Just a note, I brought this up in the IREE Discord but for the sake of having all the information centralized, I’ll repeat some of that here.
I’m interested in adding support for Hexagon in IREE/MLIR. I’ve been poking around both code repos to try to figure out the best way to do that, but I’d love some advice.
Since LLVM itself can target Hexagon, and IREE uses LLVM for codegen, I figured the best way to do this would be just to add the necessary flags for LLVM to codegen for Hexagon. From the brief Discord discussion, it seems like the work should be done on the MLIR-codegen level since the MLIR transformations produce the best code for specific hardware targets.

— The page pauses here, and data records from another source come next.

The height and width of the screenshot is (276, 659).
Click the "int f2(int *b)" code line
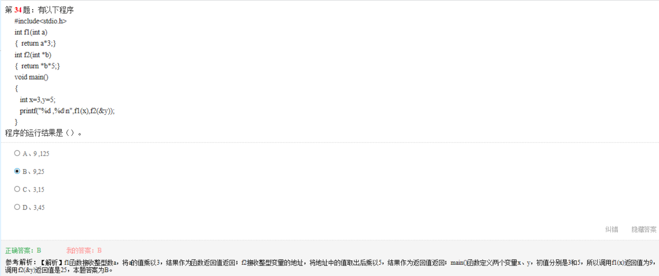tap(33, 55)
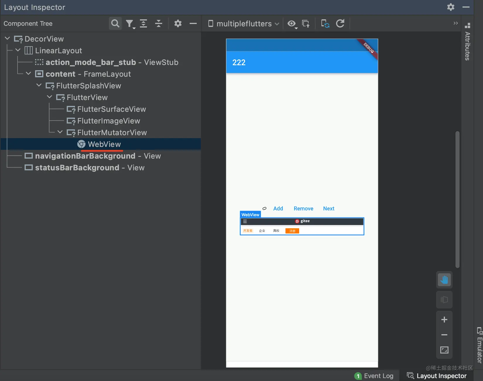Open the Event Log tab

[x=374, y=376]
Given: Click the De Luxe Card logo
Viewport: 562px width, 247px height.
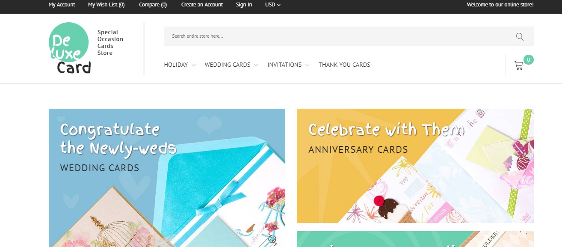Looking at the screenshot, I should tap(70, 48).
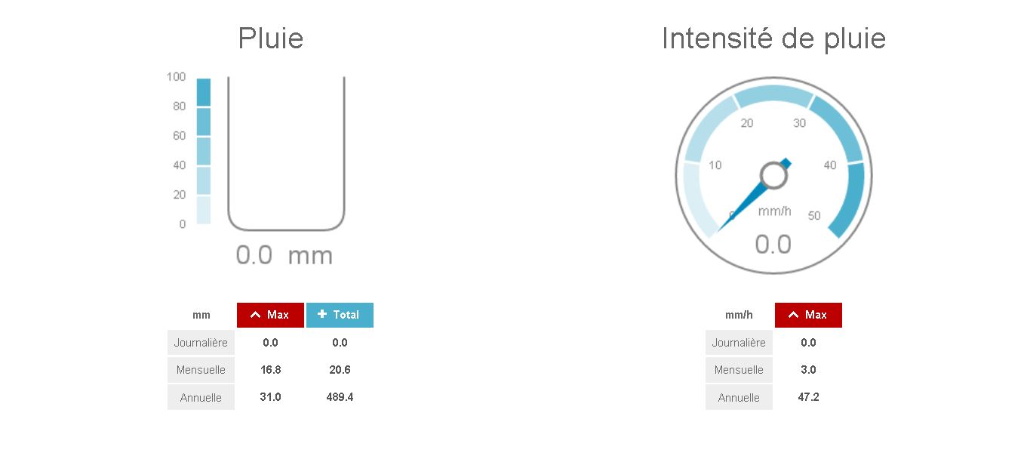Click the annual total value 489.4
This screenshot has width=1027, height=456.
pyautogui.click(x=340, y=397)
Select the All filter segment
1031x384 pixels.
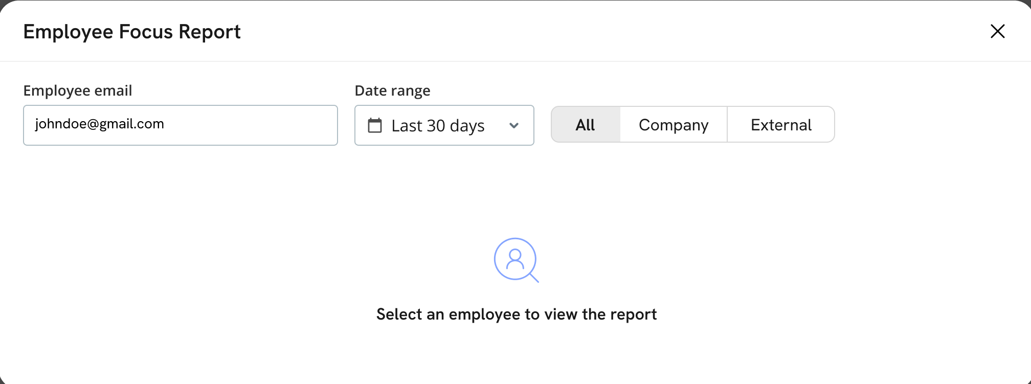[x=586, y=125]
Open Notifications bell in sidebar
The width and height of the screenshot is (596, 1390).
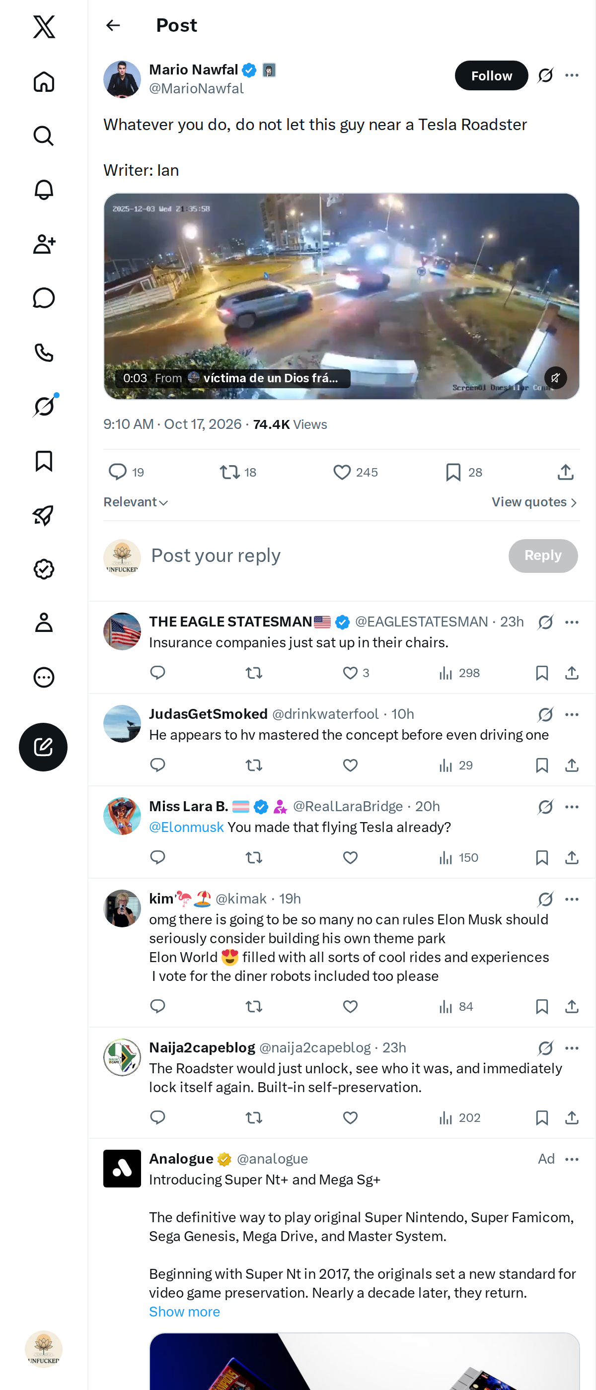pyautogui.click(x=44, y=190)
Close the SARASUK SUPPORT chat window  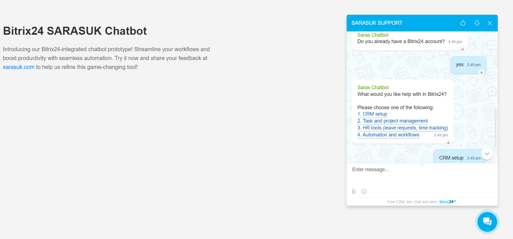(x=490, y=23)
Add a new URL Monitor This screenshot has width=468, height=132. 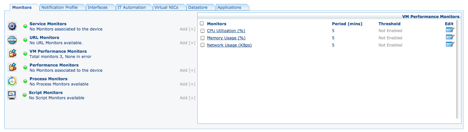pyautogui.click(x=187, y=43)
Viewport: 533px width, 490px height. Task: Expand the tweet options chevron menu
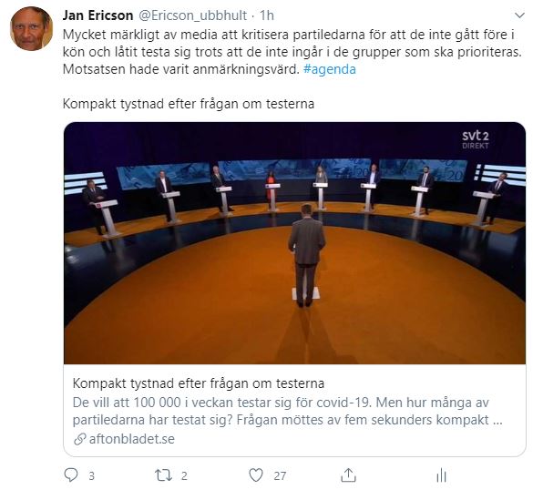click(519, 15)
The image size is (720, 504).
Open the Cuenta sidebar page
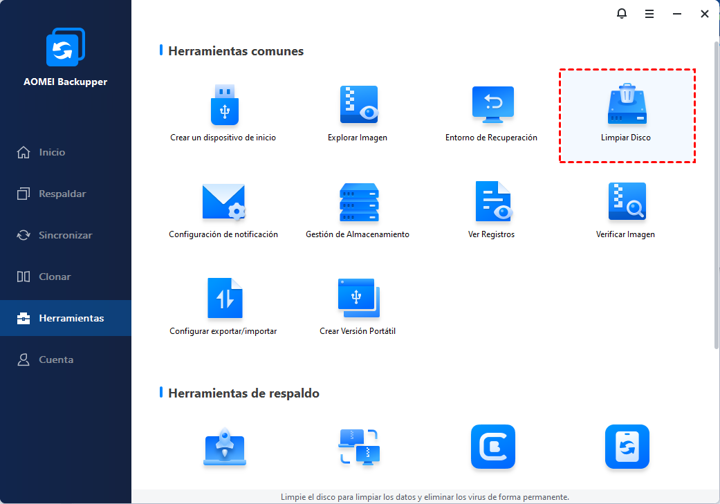tap(55, 360)
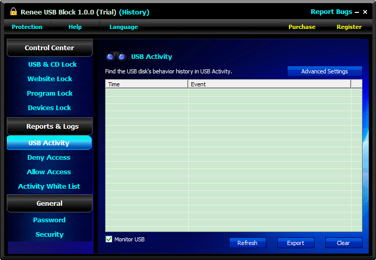Close the Renee USB Block window
Image resolution: width=376 pixels, height=260 pixels.
tap(366, 12)
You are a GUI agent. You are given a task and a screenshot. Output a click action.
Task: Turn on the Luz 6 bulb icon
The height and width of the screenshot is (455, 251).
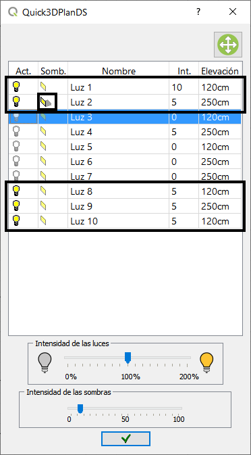16,162
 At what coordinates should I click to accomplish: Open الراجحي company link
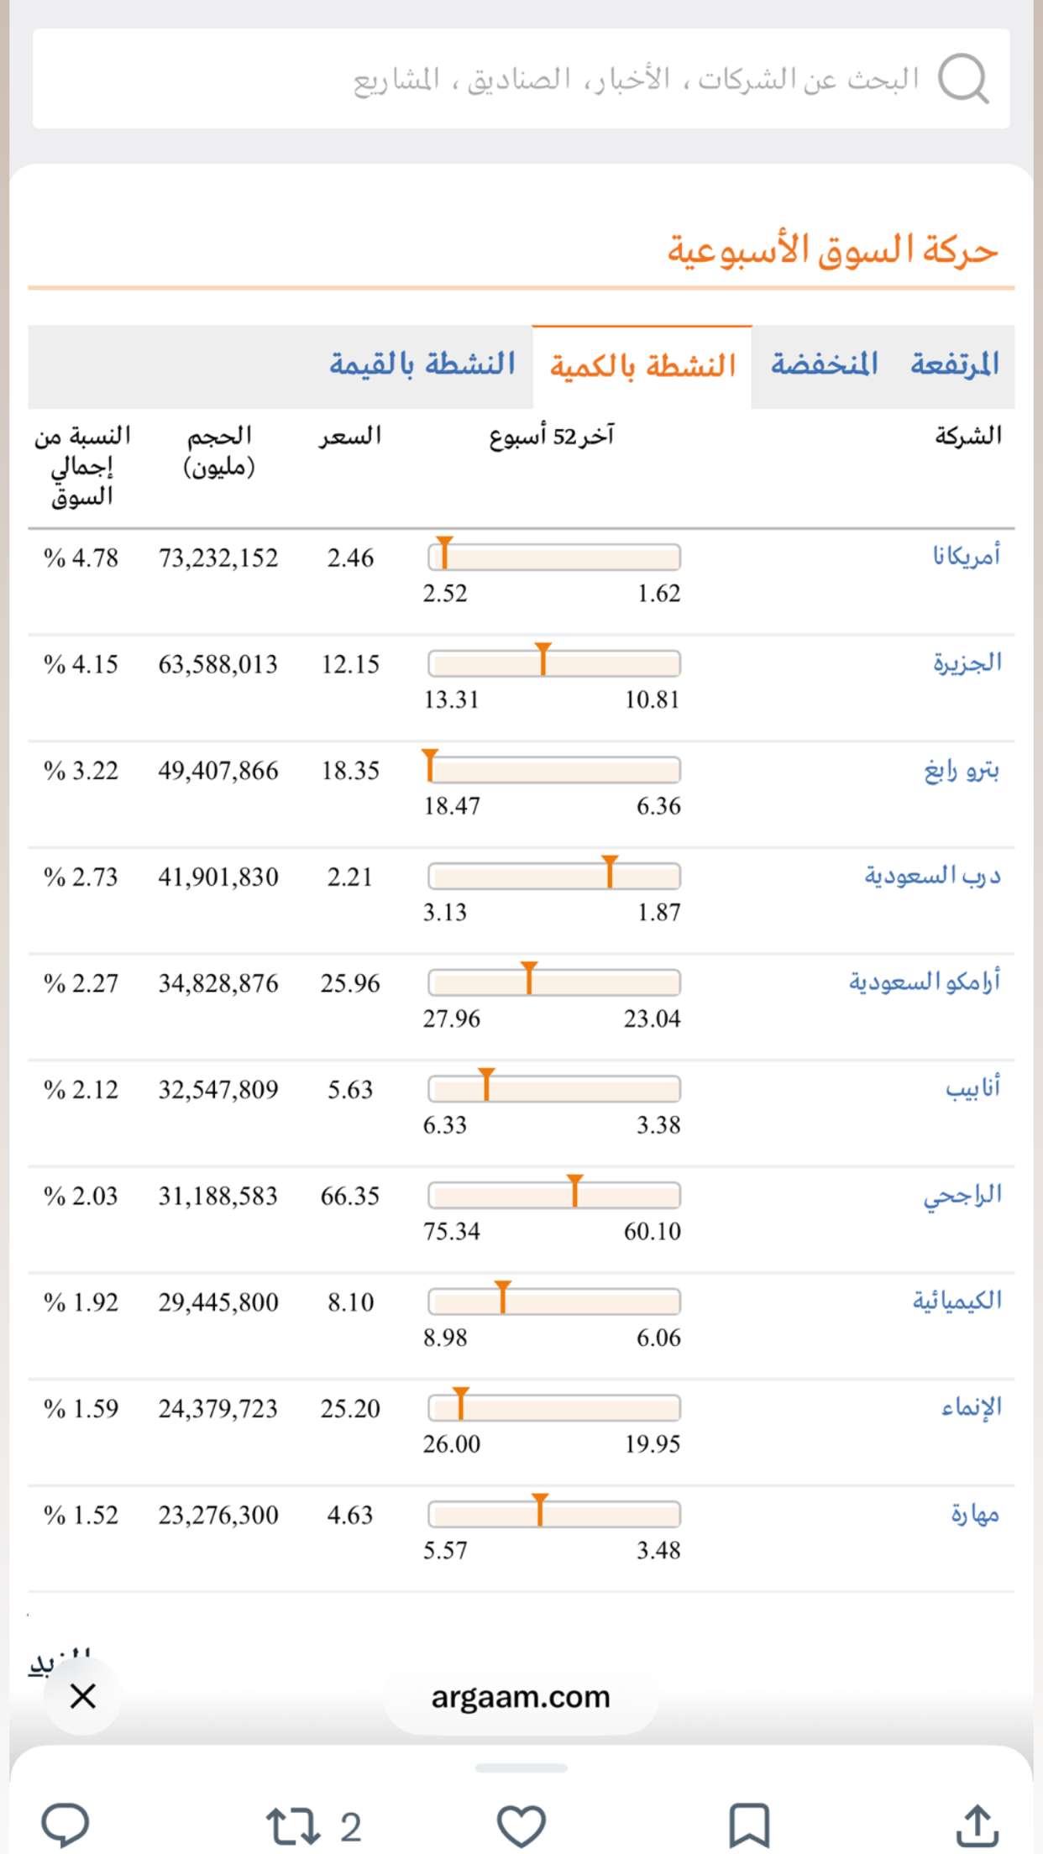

What are people’s thoughts for this extension, and what would be the preferred way forward to get this working? I think the first step would be getting the Hexagon target working for a simple example (such as matmul or something), which to me seems like just propagating some flags down to LLVM codegen.
@nicolasvasilache, @aartbik, @ftynse, @asaadaldien – do we have any publicly available documentation/advice for what a person needs to know to bring up a new arch? (Or general diagrams of the layers and path involved)
I’m personally very interested in seeing something get established for hexagon but am definitely not the right person to be providing meaningful guidance at the lowest levels.
I’d suggest first target should be adding 2 numbers to just focus on plumbing So taking mlir-cpu-runner test which adds two scalars, specify a target and get that working [well which is assuming you are compiling on a machine where you can run Hexagon code, maybe just codegen is sufficient for plumbing].
But I agree with the former part and would love to see how it would intersect/make use of some of the vector and other abstractions to target Hexagon better.
do we have any publicly available documentation/advice for what a person needs to know to bring up a new arch?
I am not aware of any detailed doc for this. If LLVM itself already can target the new arch, the initial MLIR work should be relatively simple, assuming some basic runtime support library exists. Just start by lowering to LLVM IR dialect (perhaps using the Vector dialect as intermediate step, since we are most actively working on lowering that to good LLVM IR) and then
(1) JIT (if you can run on new arch itself): mlir-opt + mlir-cpu-runner
(2) AOT: mlir-opt + mlir-translate + opt / llc
with all the plumbing required to get the march flags right. Then, over time you want to introduce a target idiomatic lowering, probably using an arch specific dialect and e.g. intrinsics to convey idioms to the backend.
So are you envisioning these steps would be triggered by an arch flag? Is this what the other supported architectures do and if so, could you point me to where that’s at in the code?
Here is an E2E example for how to use LLVMAOT backend and run on android aarch64 https://google.github.io/iree/GetStarted/AndroidCMake
You will follow the same steps you will need hexegon linker i guess its distributed with toolchain.
Although of course over time you will want to bring in hexagon specifics.
Then the next steps bring in the arch specifics. For example, for AVX512 I use something like this to get assembly (similar approach to link to binary)
So here you would use hexagon specific LLVM backend flags.
For JIT, you could perhaps initially use the mlir-cpu-runner (which really just calls mlir::JitRunnerMain()), but over time, I would expect this to evolve into something like mlir-hexagon-runner to deal with arch specifics.
Aart and others have already given sufficiently detailed answers. If you can get to the LLVM dialect from IREE, you can pretty much just use the LLVM backend. Note that the dialect does not yet model the entire LLVM IR, so some extensions might be needed for specific use cases.
If you need Hexagon-specific intrinsics, it should be simple to add them as MLIR ops to the LLVM dialect using the generator (see this test for sample use).